* _Action item_: A verbatim copy is needed of the lines below from the one containing "The width and" up to and including the one containing "Where should I", excluding pictures.

* _Data records_:
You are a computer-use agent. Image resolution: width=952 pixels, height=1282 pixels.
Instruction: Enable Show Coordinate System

==

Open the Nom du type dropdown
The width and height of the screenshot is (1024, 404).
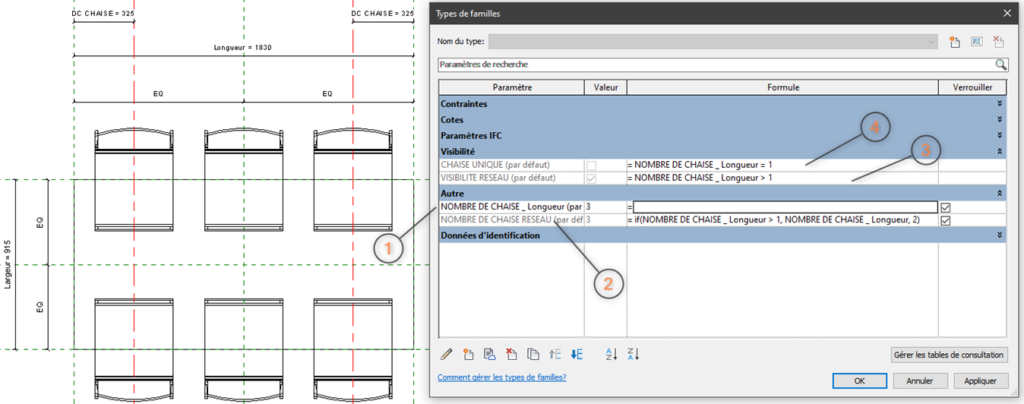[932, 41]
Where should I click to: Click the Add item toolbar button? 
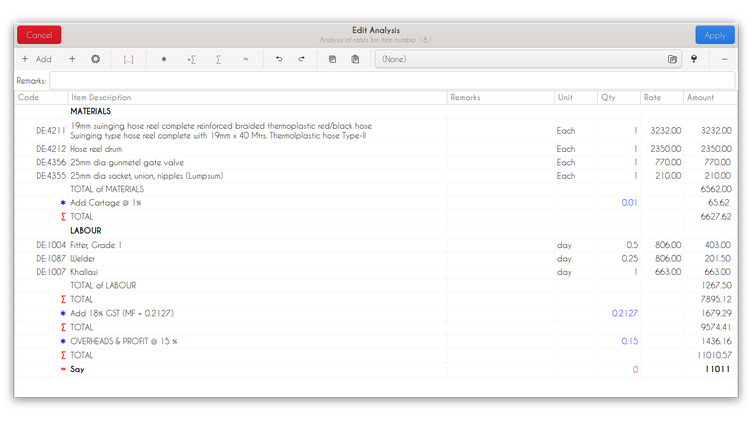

* _Task solution_:
The width and height of the screenshot is (1024, 404).
[932, 41]
Where should I click to: Click the Add item toolbar button? 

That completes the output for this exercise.